Demon’s Souls and Dark Souls are easily some of the most difficult games out for the current generation of gaming. Even when you master the combat system and get a good start on your build, the game provides you with a challenge. However, replaying this game for a Super Ghouls’n Ghosts review makes those games look like a handheld walk through a park made of cotton candy.
Before going into my review, I have to say that this game is possibly one of the most difficult challenges you will ever face in your life. Calculus looks like garbage compared to this game. Many ancient Babylonian scholars argued that it is easier to successfully raise a child than it is to beat Super Ghouls’n Ghosts. For that reason, I was unable to get very far. I wasn’t even able to clear the first stage this run through.
As soon as the music starts playing on the first stage, my heart starts pounding. It fits the game perfectly and does a great job of providing atmosphere. The sound effects, too, do a good job of making the game stand out. The sound of losing your armor makes me shed a tear every single time.
Graphics and Level Design
The character designs are great. The red-haired zombies still look quite frightening and Arthur looks dapper in all forms of his armor. Most striking, though, is the Arthur in his boxers. This comedic design choice really stands out when you’re trying your best to make it between platforms without getting hit by an enemy.

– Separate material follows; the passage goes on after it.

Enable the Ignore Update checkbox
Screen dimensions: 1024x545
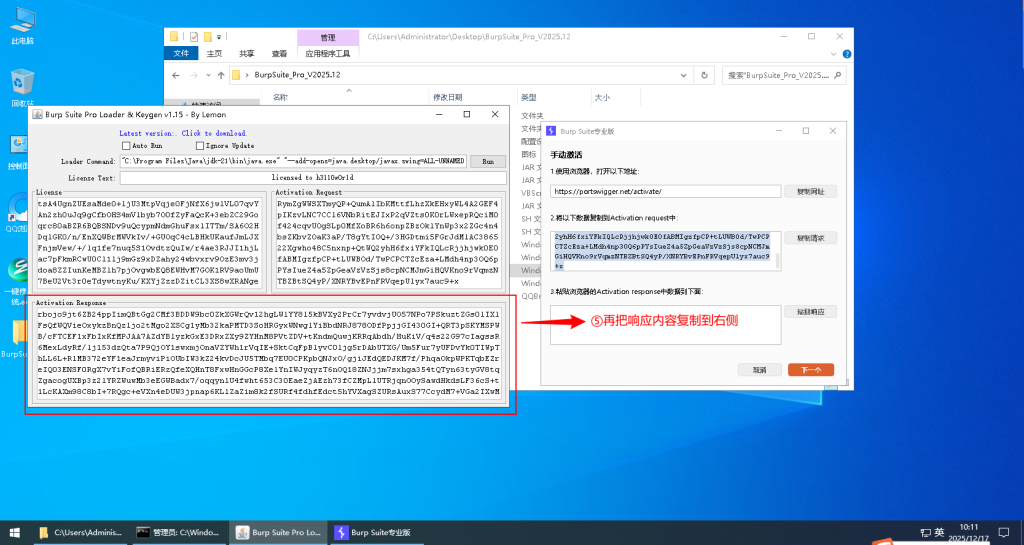(199, 146)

Since I couldn’t even beat the first level, I can hardly speak on the level design for Super Ghouls’n Ghosts. I remember the first two levels vividly from childhood, but even with that previous knowledge, I had the hardest time swimming through swarms of never ending zombies and jumping between land fragments in between tidal waves. Only thing I can say for sure on this part is: the game is designed to kill you.
Super Ghouls’n Ghosts is a hard game. I cannot reiterate that enough. Replaying it to write this review was a huge challenge. It gives you a variety of tools to overcome the various challenges, but some of them are much less effective than others.

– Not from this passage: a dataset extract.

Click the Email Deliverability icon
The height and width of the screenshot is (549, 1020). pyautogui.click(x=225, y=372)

The game suffers from enemy clutter so much, especially in the beginning, that you can experience graphical slowdown, which makes jumping to and from where you want to go quite difficult. Not only that, but the clutter can make it so that when you get a treasure chest that has a weapon you don’t want, you can’t avoid picking it up without running into an enemy and dying.
With that aside, the game has one amazing feature: the ability to switch directions on your second jump. This makes maneuvering passed enemies a bit easier, but there will still be times where the jump is overshot or undershot you and run into something or fall off a platform and die.
The appeal of Super Ghouls’n Ghosts really comes down to what your idea of fun is. Do you like something that’s a little challenging, but manageable? Avoid this game like it’s got the plague and you owe it $20. Do you like to get unreasonably mad at video games? Then go out, get this game, and get something to repair your wall because in about three continues, your controller is going to be stuck making a hole in there somewhere.
There’s just something about Super Ghouls’n Ghosts. When the average person plays it, it’s a train wreck filled with enough rage to power a school bus to Mars. When it’s played by someone with skill, though, it is an art form. Unfortunately, the author of this review isn’t quite good enough to pull that sort of play off.
For its fickle nature, I’ve decided to give Super Ghouls’n Ghosts one thumb up and a Nicolas Cage star rating.